Bulgaria will decide on its own what to do with the proceeds from an additional charge for the transit of Russian gas through its territory, according to the European Commission.
The European Commission is analyzing the effects of Bulgaria’s transit tax on Russian gas on affected countries. It didn’t reprimand the government in Sofia even though Hungary and Serbia protested against the measure. Costs may rise for Greece, North Macedonia and Bosnia and Herzegovina as well.
Where revenues are intended to go is a question for Bulgarian authorities, the European Commission’s spokesperson for climate action and energy Tim McPhie told reporters. It is “a national measure,” in his words. Bulgarian Prime Minister Nikolay Denkov said last week that consultations are underway with the commission and that the revenues could go to the European Union’s budget.

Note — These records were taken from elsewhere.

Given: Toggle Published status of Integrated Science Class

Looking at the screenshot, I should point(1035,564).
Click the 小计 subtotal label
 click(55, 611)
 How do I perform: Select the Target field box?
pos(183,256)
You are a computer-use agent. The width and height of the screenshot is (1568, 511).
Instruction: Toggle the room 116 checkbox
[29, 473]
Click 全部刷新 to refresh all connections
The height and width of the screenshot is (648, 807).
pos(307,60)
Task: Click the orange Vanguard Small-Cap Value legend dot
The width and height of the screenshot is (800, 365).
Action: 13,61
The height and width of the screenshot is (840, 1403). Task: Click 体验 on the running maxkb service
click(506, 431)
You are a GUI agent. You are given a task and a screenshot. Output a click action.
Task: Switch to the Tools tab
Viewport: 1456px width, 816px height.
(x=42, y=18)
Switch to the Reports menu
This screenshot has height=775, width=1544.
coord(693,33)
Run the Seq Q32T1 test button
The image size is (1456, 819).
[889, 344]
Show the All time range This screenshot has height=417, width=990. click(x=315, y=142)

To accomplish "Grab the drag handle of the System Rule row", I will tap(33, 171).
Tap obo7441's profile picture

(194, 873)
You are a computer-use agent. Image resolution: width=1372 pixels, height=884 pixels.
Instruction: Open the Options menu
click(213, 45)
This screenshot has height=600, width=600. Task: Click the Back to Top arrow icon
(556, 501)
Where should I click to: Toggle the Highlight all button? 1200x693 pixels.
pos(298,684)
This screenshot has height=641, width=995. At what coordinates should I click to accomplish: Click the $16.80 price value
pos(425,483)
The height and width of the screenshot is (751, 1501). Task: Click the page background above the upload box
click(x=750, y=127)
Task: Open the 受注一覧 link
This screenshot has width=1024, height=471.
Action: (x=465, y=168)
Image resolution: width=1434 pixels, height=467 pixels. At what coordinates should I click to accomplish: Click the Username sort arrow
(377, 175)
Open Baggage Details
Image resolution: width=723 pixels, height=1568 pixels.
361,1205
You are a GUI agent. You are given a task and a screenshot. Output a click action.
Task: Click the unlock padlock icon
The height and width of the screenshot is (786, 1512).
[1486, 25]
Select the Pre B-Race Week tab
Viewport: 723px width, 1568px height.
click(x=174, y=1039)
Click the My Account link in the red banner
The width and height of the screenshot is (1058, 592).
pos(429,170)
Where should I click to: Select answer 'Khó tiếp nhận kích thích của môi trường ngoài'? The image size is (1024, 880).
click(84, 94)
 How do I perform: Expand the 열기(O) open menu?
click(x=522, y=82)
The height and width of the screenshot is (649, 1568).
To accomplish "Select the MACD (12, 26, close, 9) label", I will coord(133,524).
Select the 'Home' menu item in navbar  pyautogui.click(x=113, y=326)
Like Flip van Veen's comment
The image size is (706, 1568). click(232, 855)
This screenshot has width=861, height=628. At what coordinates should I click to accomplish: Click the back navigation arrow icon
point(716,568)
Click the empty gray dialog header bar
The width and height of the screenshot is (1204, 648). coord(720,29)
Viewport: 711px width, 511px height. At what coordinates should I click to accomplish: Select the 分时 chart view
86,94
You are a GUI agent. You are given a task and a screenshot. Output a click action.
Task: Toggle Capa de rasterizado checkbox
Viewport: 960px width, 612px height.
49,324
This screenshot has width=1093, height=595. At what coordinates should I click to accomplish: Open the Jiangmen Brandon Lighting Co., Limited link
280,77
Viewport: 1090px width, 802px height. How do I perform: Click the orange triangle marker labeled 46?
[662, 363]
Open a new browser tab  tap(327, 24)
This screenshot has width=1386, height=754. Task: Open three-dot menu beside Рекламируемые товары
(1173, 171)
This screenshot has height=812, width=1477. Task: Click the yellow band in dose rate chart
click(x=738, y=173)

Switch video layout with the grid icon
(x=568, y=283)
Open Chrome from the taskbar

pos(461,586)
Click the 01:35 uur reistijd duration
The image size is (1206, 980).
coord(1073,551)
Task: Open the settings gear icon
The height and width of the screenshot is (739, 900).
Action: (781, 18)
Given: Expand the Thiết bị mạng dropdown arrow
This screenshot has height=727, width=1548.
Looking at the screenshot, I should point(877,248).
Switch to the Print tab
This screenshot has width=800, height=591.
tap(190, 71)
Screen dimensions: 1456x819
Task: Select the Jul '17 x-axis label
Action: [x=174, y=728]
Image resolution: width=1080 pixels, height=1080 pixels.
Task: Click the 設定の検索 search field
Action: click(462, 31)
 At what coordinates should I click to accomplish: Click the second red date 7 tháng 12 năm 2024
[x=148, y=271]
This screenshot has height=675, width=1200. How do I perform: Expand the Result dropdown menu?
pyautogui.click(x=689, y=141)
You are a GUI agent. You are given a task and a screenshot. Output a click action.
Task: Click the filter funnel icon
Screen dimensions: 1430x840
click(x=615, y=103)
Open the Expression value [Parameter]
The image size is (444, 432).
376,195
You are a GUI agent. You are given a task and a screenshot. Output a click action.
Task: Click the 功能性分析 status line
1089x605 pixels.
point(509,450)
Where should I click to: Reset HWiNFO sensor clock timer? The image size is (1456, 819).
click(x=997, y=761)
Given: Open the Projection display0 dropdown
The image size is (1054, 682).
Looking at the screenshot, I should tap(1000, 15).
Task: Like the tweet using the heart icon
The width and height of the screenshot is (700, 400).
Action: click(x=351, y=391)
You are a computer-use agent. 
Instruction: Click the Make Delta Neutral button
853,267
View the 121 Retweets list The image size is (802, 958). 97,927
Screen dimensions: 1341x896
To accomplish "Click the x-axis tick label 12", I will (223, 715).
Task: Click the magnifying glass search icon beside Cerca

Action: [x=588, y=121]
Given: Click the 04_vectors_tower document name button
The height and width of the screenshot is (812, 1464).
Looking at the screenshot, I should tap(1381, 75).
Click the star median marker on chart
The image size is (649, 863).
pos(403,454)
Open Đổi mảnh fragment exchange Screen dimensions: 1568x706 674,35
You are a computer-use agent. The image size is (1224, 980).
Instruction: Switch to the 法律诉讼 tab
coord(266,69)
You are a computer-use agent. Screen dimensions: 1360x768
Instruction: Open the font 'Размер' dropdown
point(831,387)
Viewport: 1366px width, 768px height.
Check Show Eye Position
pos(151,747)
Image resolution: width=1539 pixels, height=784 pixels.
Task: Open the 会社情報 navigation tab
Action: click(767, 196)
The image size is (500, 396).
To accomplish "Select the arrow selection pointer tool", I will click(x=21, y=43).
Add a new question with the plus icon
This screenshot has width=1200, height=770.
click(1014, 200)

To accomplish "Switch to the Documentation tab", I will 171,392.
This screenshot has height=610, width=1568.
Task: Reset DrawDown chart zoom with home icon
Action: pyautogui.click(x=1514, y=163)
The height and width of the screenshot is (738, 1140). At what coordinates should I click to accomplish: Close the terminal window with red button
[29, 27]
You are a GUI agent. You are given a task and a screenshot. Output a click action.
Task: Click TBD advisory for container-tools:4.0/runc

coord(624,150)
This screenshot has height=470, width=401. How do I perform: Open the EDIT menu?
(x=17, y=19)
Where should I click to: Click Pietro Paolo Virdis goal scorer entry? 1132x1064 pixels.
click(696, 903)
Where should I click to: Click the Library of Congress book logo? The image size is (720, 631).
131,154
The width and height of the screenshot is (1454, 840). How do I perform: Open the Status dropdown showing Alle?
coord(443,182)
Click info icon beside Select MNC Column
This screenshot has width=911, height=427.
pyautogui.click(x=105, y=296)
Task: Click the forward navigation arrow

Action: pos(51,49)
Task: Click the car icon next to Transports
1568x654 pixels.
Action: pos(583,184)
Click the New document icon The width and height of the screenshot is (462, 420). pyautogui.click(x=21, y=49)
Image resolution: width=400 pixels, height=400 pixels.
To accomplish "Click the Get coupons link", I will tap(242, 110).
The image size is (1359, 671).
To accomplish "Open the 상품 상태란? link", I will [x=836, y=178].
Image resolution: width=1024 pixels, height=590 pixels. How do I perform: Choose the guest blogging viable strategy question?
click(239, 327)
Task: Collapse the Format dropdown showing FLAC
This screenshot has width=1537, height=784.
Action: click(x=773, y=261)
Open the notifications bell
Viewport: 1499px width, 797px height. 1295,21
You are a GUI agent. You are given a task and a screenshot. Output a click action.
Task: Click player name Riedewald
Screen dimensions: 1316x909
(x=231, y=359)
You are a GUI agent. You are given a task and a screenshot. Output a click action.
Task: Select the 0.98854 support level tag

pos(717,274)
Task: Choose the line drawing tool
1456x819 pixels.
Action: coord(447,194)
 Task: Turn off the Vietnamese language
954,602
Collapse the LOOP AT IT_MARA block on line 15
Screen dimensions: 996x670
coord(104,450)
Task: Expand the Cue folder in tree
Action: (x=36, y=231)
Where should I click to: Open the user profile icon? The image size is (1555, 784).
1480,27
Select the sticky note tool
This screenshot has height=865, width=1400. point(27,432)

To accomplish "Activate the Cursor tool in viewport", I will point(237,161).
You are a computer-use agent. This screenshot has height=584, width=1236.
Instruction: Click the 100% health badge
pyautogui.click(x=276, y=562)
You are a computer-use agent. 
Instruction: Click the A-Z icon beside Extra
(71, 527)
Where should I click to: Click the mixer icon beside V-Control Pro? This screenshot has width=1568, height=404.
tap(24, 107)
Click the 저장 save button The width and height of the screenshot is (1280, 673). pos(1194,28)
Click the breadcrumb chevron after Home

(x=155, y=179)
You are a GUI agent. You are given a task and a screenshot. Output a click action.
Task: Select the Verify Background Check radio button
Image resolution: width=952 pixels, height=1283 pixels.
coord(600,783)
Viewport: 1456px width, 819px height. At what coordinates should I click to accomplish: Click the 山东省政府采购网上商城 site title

President of Bulgaria Rumen Radev has filed a complaint with the Constitutional Court against the transit tax for Russian gas
“We’re in close contact with Bulgaria and with other, affected countries to assess and to discuss the possible effects of this measure,” McPhie stated. He noted that the EU’s sanctions packages against Russia include oil and coal embargos, but not gas imports. “Of course, within the context of our REPowerEU plan, we are committed to reducing our imports of all Russian fossil fuels as soon as possible,” the spokesperson stressed.
Bulgaria rolled out a transit fee of EUR 10.2 per MWh of Russian gas on October 13, prompting harsh criticism from Hungary and Serbia. On October 26, President of Bulgaria Rumen Radev challenged the levy by turning to the Constitutional Court. Among other arguments, he pointed out that the additional payment is called a “contribution” while the national law only defines taxes, fees and duties.
The government claimed the measure would only affect Gazprom, the gas importer, and that it wasn’t aimed at increasing costs for consumers in Hungary and Serbia.